**Supplied data**
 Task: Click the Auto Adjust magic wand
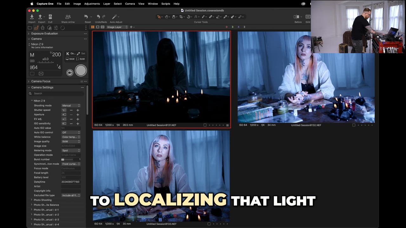115,17
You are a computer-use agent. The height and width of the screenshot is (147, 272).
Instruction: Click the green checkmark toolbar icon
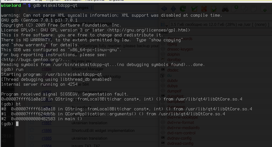tap(194, 9)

**What the task requires**
Your copy should repeat each entry above exactly but contain no pictures.

**Exercise output**
 Task: Click the Auto Adjust magic wand
115,17
You are a computer-use agent. The height and width of the screenshot is (147, 272).
Instruction: Click the green checkmark toolbar icon
tap(194, 9)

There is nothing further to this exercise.